* What is being asked: From the line that includes "Instruction: Click the" to the last line of the records, inclusive, repeat each line exactly.

* Supplied data:

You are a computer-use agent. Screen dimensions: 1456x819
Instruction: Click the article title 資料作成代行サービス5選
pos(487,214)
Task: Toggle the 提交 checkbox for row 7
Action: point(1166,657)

* Written response:
Instruction: Click the article title 資料作成代行サービス5選
pos(487,214)
Task: Toggle the 提交 checkbox for row 7
Action: point(1166,657)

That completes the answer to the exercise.